Because we have taken away the economic incentives, we have taken off a certain brake, that now needs to be controlled from a different standpoint. We’ve had some very good experiences with people who really needed a lot of education about how to handle things with their families, especially children. If the mothers are educated, they don’t have to come as much. So we save resources for the PO. We can move those resources to a cancer patient who might need more support.
Imagine that you are looking at this line of people. For whatever reason, the destiny of serious illness will hit a certain number of those folks, in the course of two or five years or whatever. We want to be there and have the resources to take care of those who have a really devastating illness and to carry that burden as a community. It’s a really gratifying thing to hear the comments from the patients who are very ill and see their gratitude in knowing that they are being taken care of by this much larger group of people, some of whom they don’t even know.
We feel what the farmer feels when we belong to a CSA, and we share in the farmer’s success or failure, in the variability of the harvest. When you belong to CSAM, same idea but for medicine, you are taking it into a different time and a different resource realm. Because you may never use those resources. Then what you say is, there but for the grace of God go I – that is the motto. If you don’t use the therapies it means that you are healthy. These poor folks who are not healthy are using the resources. That is the thing we have to remind people of all the time – they are doing a deed by belonging to a PO, they are doing a deed that is bringing human evolution a tiny step further. This is not a payment plan – not the budget method of getting anthroposophical medical care. The reason for the PO to exist is for the community and the group. It’s a small little thing we have here, a speck, a grain of sand, what we are doing is so miniscule. But for a physician it’s very encouraging to be part of this, and hear these stories of gratitude from people who are very ill. It’s also very gratifying to be in the relationship with the patient. A fee-for-service relationship has a different feel to it. Our PO members are not exchanging money when they come to see us, except that they pay for their medicines. They are not paying for the services, they are using the services and resources and they have a sense about that. We are trying to use the right amount of services so that we stay healthy. We do not have the idea that there is an infinite amount of resource available.

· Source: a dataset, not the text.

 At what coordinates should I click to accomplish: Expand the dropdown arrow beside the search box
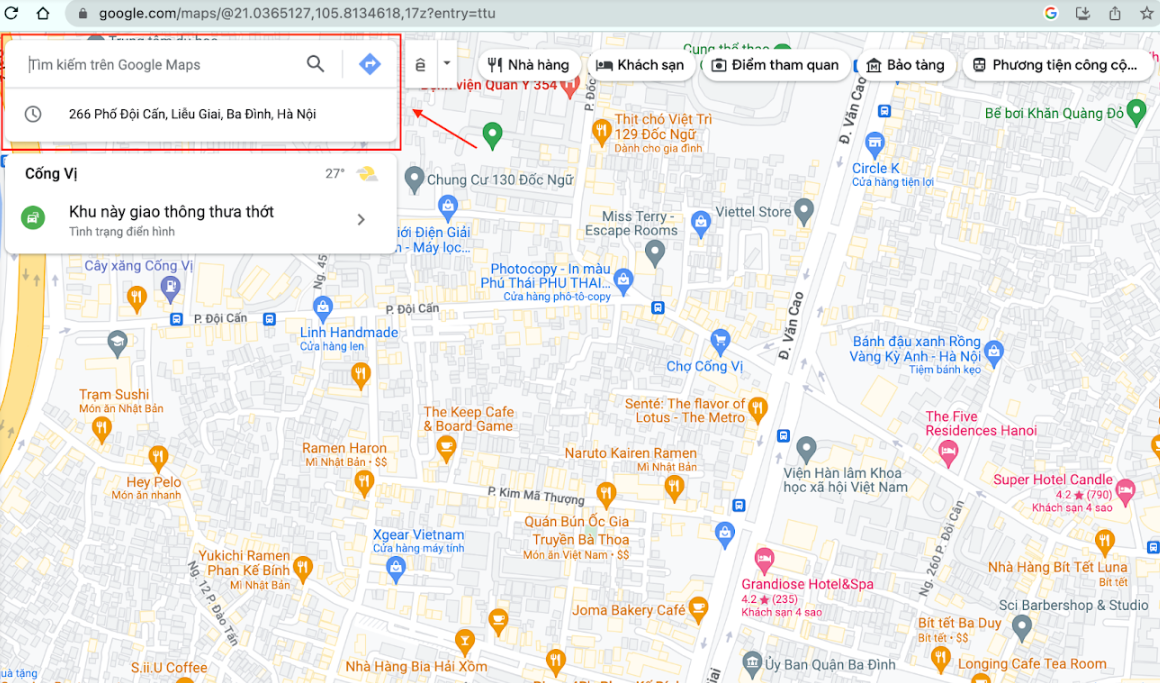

Which is what I see out there in conventional medicine. Someone says, my knee hurts, I want an MRI. My wife says I’m snoring and I need a sleeping aid. I am not so happy – give me an antidepressant. Every one of those things has a price tag attached. If you told someone, okay, take out your checkbook and pay for the MRI, they’d say, “Oh I don’t think I need an MRI. Why would I spend $1500 on that?”
LILIPOH: When someone becomes a member of the PO, the relationship that the patient has to their own health changes. It’s a whole other way of looking at your own health.
MML: In this materialistic world, we have really taken a lot of those concepts into the medical relationship. You hear all the time, somebody gets sick, they are in the hospital, they get the bill, a copy of the hospital bill which was maybe $30,000, and what they say is: “Well, I’ve been paying into this insurance for 30 years.” They don’t look at the bill and say, my God, why do I have to pay $15 for a box of Kleenex? Next time I’ll bring my own!
People feel entitled to health care, they feel entitled to the red-carpet treatment, single room, the best surgeon, a lot of things. Who is looking at balancing the checkbook in this country? Nobody is looking at that. I don’t know if we are making a difference with our group of people, but we have this idea that we are.